Tomando simplemente el tamaño del universo observable, el espacio entre los confines que abarcan nuestros medios técnicos, la lógica más elemental señala que el hecho de ser la única expresión de vida dentro de tal inmensidad está cercano a lo imposible. Los escalones que la ciencia ha labrado se pierden ya entre las nubes del cielo y necesita de ellos para avanzar. Pero la inteligencia se sostiene en peldaños más ligeros y es capaz de dar algunos pasos más allá, sobre las mismas nubes, buscando el próximo escalón, señalando la siguiente pregunta.

Se afirma que estamos solos en el universo, y bajo cierto punto de vista podríamos asumir que es cierto. Podemos tomarlo como conclusión y la conclusión como punto de partida, luego, la pregunta es: ¿por qué estamos solos en el universo? Dejemos un momento de silencio para que actúe el razonamiento. De nuevo: ¿por qué estamos solos en el universo? Las respuestas, como decía antes, están siempre ante nuestros ojos.

Miremos pues qué es lo que somos, quiénes somos, cómo somos. Para vislumbrar los hechos objetivos es básico impedir que unas razones contaminen a otras y tener la capacidad de aceptar verdades incómodas. Lo triste es que el problema no es que no tengamos la capacidad para encontrar las preguntas correctas, es que nos engañamos para no hallarlas porque las que la lógica nos señala simplemente no nos gustan.
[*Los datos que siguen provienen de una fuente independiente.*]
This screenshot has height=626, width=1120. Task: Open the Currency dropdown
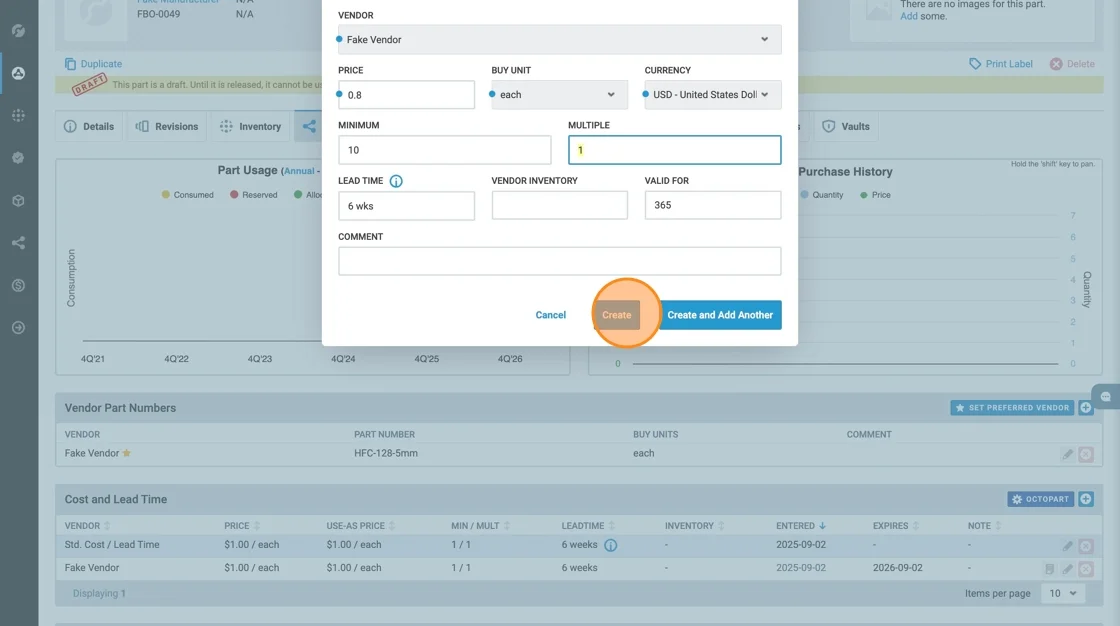tap(712, 95)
Una vez visto el mundo, analizado fría y desapasionadamente, la pregunta cambia. Teniendo eso en cuenta, tal vez sea más razonable preguntarse: ¿cómo no vamos a estar solos en el universo? Y es que no nos engañemos, cualquiera que pudiera tener los conocimientos para llegar hasta aquí tendría sabiduría de sobras para no querer venir a un lugar donde tantos se arrepienten de haber nacido y aún rige la ley caníbal.

Pero lo importante no son las respuestas, las respuestas están ahí, a la vista de todo el que las sepa reconocer, lo importante son las preguntas. ¿Cuál es esa pregunta tan importante y tan equivocada que hay que responder? ¿si estamos solos en el universo? Pues en cierto modo sí. De momento sí. Porque siendo como somos, ¿cómo no íbamos a estar solos?